One of the many things yet to be understood about the virus is exactly how it is able to attack the human body in so many different ways and cause so many different symptoms, from persistent heart disease to the inability to smell and taste to the skin lesions that have been dubbed 'COVID toes'.

Early on in the pandemic, some doctors suggested the variety of symptoms could be explained as the work of cytokine storms – processes in which the immune system overreacts to an infection.

Cytokines are one of three types of molecule that the body produces in response to a virus or another invader. Normally, humans stop producing cytokines once the threat has been defeated. In a cytokine storm, however, the immune system keeps producing them – and they end up attacking the organs they were meant to protect.

More recent research suggests that one of the other defender molecules may be the culprit. It's been dubbed the "bradykinin hypothesis," and it's gained steam ever since it was first theorized in the journal eLife in July.

Using the Summit supercomputer at the Oak Ridge National Laboratory in Tennessee – considered to be the second-most-powerful computer in the world – a team of researchers led by computational systems expert Dan Jacobson analyzed billions of genetic data points from the lung cells of nine COVID-19 patients. It took Summit seven days to sort through data that traditional desktop computers would have spent months dissecting.

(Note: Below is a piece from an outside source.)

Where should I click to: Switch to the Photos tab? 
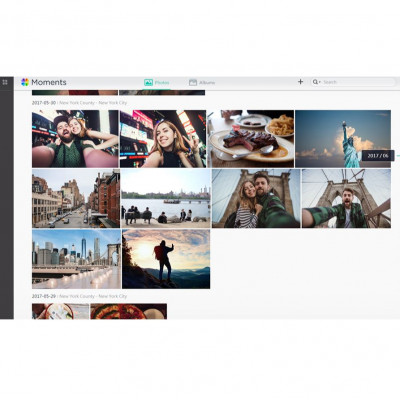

Jacobson said in a statement that he had a "eureka moment" when he noticed some "very distinct patterns" in the data from the patients' bradykinin systems.

While cytokines fight off infection by attracting white blood cells and ultimately regulating the body's temperature, bradykinins handle it via methods including inflammation. They're responsible for sneezes, coughs, stuffy noses and other typical symptoms of influenza and the common cold. They're also able to dilate blood vessels, making them porous.

Like cytokines, bradykinins can wind up in overdrive. Jacobson and his team say the genetic data from COVID-19 patients' lungs includes an abundance of enzymes that can trigger the production of bradykinins and unexpectedly few enzymes that can break it down – what they described as the perfect conditions for a bradykinin storm, allowing for fluid to build up around the lungs.

"Immune cells that are normally contained in the blood vessels flood into the surrounding infected tissue, causing inflammation," Jacobson said.

If this is happening in the lungs, the researchers theorize, it could also be taking place in other parts of patients’ bodies, causing everything from muscle pain to nausea to diarrhea as blood vessels leak due to the "out-of-control cascade" of bradykinin production.

If bradykinin storms are in fact responsible for some of the complications experienced by COVID-19 patients, then at least 10 existing drugs could be repurposed to treat those patients, Jacobson said, although only after extensive clinical trials.